Note: I'm doing nothing yet to make this work on non-linux envs, but also nothing to
make that hard. Nanovg is portable, and the wrapper executable should be minimal. It
already works on Linux OpenGL under Xorg and Broadcom's VideoCore.

# Protocol

To get started, we KISS and just use erlang term format. Later on we can have some hand-optimized
RPC going on.

Messages are fully async, so if you want a response, you need to send a pid to receive the
response along. By convention, we send that pid as the last argument on a call and
return responses as `{pid, response}` - the graphics genserver then simply dispatches
that with `send(pid, response)` and we're in Elixir-land from there.

We use the direct names of the GLFW/OpenGL/NanoVG libraries, uncamelcased. Pointers to
hold return values are converted to return tuples. E.g.

  double mx, my;
  GLFWwindow *window;

  glfwGetCursorPos(window, &mx, &my);


  glfw_get_cursor_pos(window, self())
  receive do
    {mx, my} -> ....

There is ample room for crashing the graphics server - pointers to windows, etcetera, are
directly returned as 64 bit numbers. As long as you just store and send them back as
opaque handles, everything is fine. If you don't, you will have spectacular crashes.

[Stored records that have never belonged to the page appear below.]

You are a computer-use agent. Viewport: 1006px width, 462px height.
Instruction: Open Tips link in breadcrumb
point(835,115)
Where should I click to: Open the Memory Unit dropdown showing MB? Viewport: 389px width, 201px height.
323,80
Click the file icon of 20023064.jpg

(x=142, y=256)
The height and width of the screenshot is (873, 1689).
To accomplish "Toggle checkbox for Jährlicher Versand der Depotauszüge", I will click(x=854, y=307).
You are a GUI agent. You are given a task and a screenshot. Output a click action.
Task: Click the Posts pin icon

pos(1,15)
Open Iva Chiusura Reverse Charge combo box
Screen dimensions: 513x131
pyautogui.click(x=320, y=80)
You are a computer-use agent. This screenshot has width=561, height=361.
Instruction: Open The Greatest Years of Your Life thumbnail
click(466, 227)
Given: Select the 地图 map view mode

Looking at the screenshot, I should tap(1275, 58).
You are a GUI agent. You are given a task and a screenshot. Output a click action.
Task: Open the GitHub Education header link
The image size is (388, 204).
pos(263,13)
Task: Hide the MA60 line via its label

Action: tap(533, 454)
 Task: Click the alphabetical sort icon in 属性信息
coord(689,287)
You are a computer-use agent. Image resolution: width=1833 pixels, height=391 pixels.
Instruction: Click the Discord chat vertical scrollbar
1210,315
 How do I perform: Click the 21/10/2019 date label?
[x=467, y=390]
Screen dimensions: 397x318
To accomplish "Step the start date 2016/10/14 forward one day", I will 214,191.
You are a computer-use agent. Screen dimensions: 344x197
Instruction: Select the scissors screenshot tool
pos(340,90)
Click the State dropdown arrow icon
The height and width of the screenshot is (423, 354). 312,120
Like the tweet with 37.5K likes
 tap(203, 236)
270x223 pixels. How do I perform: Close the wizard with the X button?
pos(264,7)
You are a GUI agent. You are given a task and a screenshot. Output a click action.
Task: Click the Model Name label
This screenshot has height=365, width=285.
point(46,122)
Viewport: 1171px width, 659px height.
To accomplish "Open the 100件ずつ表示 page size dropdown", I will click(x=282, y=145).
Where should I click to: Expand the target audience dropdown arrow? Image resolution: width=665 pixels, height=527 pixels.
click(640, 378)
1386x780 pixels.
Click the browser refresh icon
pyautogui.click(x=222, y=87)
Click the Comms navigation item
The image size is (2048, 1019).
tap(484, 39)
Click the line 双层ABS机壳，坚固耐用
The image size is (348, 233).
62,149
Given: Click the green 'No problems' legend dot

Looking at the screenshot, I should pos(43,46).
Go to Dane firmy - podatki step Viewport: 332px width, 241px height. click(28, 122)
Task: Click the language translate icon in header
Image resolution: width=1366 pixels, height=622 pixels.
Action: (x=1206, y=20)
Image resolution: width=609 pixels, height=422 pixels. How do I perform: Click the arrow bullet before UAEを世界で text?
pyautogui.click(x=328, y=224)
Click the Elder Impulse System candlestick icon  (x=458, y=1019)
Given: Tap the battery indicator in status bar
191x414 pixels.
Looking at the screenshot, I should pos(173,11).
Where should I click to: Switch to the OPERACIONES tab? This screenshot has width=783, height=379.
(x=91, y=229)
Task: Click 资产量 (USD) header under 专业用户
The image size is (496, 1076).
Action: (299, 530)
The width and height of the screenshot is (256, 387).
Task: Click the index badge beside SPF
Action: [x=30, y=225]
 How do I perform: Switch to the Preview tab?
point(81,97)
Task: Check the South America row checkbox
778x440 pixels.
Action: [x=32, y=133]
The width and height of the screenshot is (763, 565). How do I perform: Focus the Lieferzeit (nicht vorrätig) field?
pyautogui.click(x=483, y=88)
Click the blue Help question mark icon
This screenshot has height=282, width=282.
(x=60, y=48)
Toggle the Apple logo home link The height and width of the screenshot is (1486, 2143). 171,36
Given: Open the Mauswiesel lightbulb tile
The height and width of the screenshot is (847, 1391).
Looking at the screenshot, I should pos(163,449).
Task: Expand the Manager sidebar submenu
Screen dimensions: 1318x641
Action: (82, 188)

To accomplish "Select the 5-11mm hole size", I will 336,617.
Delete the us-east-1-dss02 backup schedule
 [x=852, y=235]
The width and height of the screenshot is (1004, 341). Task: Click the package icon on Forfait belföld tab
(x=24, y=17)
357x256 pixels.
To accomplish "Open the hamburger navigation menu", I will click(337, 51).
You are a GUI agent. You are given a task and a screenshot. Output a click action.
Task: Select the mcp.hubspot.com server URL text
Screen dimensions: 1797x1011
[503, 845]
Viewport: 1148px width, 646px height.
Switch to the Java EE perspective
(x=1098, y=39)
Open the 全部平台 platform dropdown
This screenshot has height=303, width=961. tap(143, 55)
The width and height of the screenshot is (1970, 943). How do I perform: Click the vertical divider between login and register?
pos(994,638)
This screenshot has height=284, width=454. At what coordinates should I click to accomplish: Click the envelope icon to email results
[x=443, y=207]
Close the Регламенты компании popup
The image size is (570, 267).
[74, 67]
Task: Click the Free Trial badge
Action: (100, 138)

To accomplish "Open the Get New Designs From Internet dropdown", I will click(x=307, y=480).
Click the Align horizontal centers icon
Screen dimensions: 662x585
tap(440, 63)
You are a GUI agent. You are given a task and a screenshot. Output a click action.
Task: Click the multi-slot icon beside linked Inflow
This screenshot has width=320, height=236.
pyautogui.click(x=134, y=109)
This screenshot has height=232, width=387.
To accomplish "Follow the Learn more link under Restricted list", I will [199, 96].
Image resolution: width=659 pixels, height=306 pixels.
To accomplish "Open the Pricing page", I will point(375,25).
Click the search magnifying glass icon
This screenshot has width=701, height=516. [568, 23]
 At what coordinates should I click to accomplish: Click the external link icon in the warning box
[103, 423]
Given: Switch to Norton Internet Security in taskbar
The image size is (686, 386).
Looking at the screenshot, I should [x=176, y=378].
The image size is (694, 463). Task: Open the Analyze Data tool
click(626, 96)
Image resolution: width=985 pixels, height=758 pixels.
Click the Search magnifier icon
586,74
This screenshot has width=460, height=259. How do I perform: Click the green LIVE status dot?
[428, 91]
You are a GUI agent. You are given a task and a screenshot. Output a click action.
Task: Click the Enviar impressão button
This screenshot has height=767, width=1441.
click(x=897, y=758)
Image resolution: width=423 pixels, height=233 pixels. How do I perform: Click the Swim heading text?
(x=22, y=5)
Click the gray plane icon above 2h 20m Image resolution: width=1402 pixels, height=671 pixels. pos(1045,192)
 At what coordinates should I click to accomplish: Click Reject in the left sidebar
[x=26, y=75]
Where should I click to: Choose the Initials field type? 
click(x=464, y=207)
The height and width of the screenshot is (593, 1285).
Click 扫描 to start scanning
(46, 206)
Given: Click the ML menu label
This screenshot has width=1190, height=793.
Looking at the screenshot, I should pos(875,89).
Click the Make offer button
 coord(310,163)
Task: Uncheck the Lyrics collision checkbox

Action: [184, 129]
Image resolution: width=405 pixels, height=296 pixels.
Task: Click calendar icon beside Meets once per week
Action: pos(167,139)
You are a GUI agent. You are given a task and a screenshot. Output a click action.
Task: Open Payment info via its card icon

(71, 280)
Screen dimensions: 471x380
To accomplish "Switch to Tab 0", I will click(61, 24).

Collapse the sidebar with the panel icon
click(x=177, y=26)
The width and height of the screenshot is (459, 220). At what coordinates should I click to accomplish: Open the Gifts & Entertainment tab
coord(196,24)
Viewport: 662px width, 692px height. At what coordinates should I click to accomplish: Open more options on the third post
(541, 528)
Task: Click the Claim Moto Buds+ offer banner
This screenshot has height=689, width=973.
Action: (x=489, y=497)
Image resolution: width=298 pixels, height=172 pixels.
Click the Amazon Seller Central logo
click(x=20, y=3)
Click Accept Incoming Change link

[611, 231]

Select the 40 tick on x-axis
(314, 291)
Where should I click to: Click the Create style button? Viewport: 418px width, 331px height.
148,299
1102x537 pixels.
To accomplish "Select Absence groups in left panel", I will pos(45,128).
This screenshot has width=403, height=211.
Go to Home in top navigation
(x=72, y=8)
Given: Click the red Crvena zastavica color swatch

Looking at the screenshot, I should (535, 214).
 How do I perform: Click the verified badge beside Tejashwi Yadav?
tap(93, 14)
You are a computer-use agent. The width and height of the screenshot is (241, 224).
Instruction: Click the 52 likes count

Note that crashing the graphics server should be fine: processes can monitor the
GenServer that will crash along, re-open the window, and simply resume the rendering
loop. With a bit of luck, it should be just a flicker.

TBD: Keyboard, mouse callbacks. These will be sent to pre-registered processes that
want them. On the other hand, for embedded setups, there's no thing like GLFW to do 
this and a separate process to process input would be just fine.